I think this will all be reflected by the June 3rd ER. Additionally, it’s worth noting that ESTC has had a recent run of beats:
Ultimately, ESTC has an unfairly low EV to revenues when compared to competitors. I think this might start to shift as their strategy which has been viewed historically as unclear, shows that it is paying off with customer traction and COVID tailwinds to approach profit in 2021 FY (2020 Calendar Year):
If they do beat similar to last quarter, and/or provide optimistic guidance for 2021 FY forecasts, it’s possible ESTC could surge another 20-30% into the 90s—this would put its price in line with historical averages. In any case, its average PT from analysts is ~$84.
Institutions and smart money know this. This past quarter, ESTC has been among the top ten stocks hedge funds have increased stakes in. Additionally, I don’t think this is fully priced in yet: IV is similar to its historical pre-earnings levels and likely will be inflated due to COVID related market volatility.
Gay bear case:
- Free cash flow and cash from operations have been down in the past few quarters.
- ESTC faces stiff competition
- Their biggest moat is probably the fact that, because they are open source, they have hundreds of thousands of independent developers—but that’s also their biggest weakness (e.g. people can misconfigure Elastic Stack causing data breaches).
- SAAS companies may now be “priced to perfection.”
- Elastic is prone to having human error related “data breaches” because people don’t know how to configure it to actually keep data private, this is getting better but you still see reports regularly of morons from high profile companies that fucked up.

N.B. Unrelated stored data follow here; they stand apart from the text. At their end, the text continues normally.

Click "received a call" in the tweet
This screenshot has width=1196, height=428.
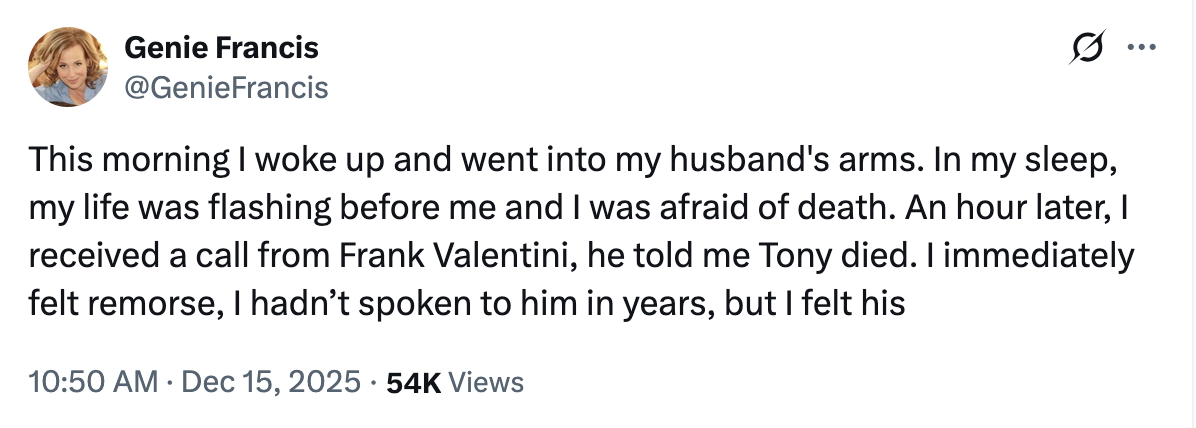(143, 256)
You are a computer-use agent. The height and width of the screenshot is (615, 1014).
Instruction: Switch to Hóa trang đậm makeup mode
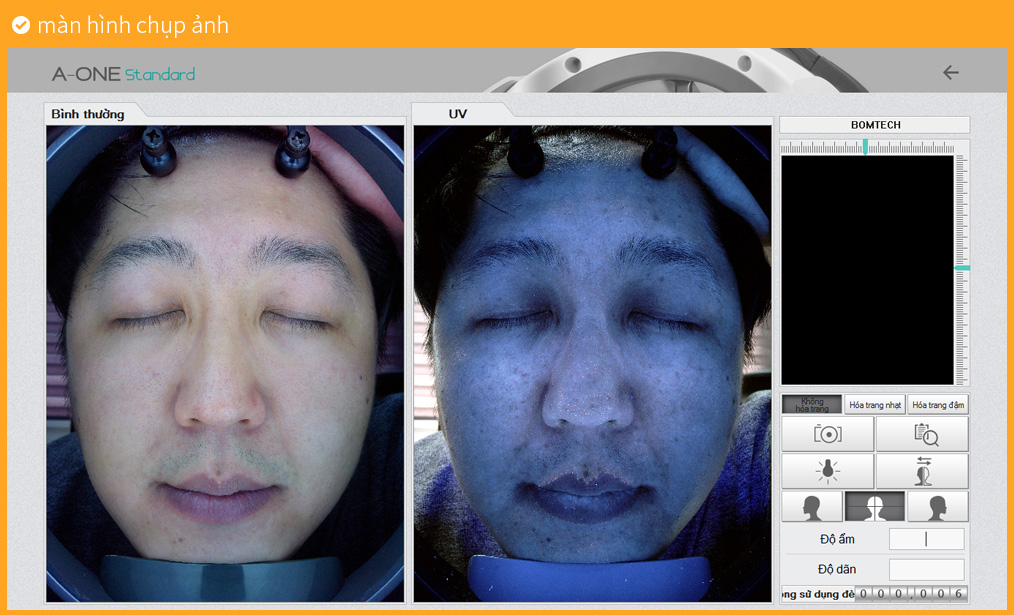938,405
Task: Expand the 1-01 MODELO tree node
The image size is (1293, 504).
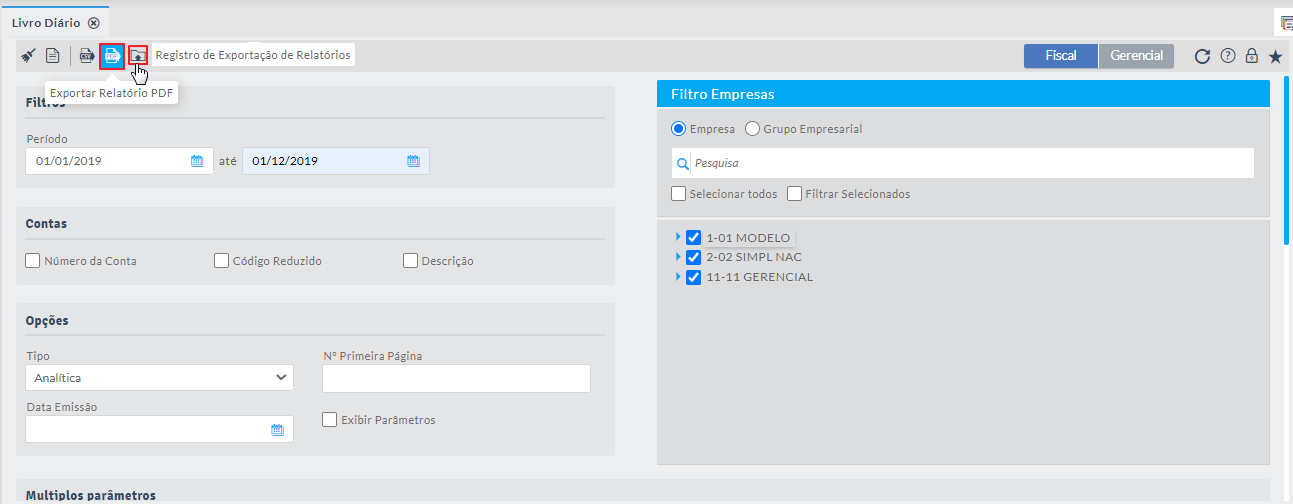Action: click(x=678, y=237)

Obviously, I’m bullish. But as always, look into the pros and cons and do your own DD!
If you’re searching for a play (yes I am gay), this might be it.
6/19 $75 C safest low risk
6/19 $80 C if you want more risk / reward.
6/19 $85 C and above True wsb Yolo.
If you’re a more sophisticated brand of autist, spreads may be a nice way to lower your cost basis and avoid IV crush while still capturing high moon potential
P.S. if you’re on the fence, Splunk has ER after hours today, should be good signal of how ESTC does and it may get a boost from a beat there
Disclaimer: This information is only for educational purposes. Do not make any investment decisions based on the information in this article. Do you own due diligence.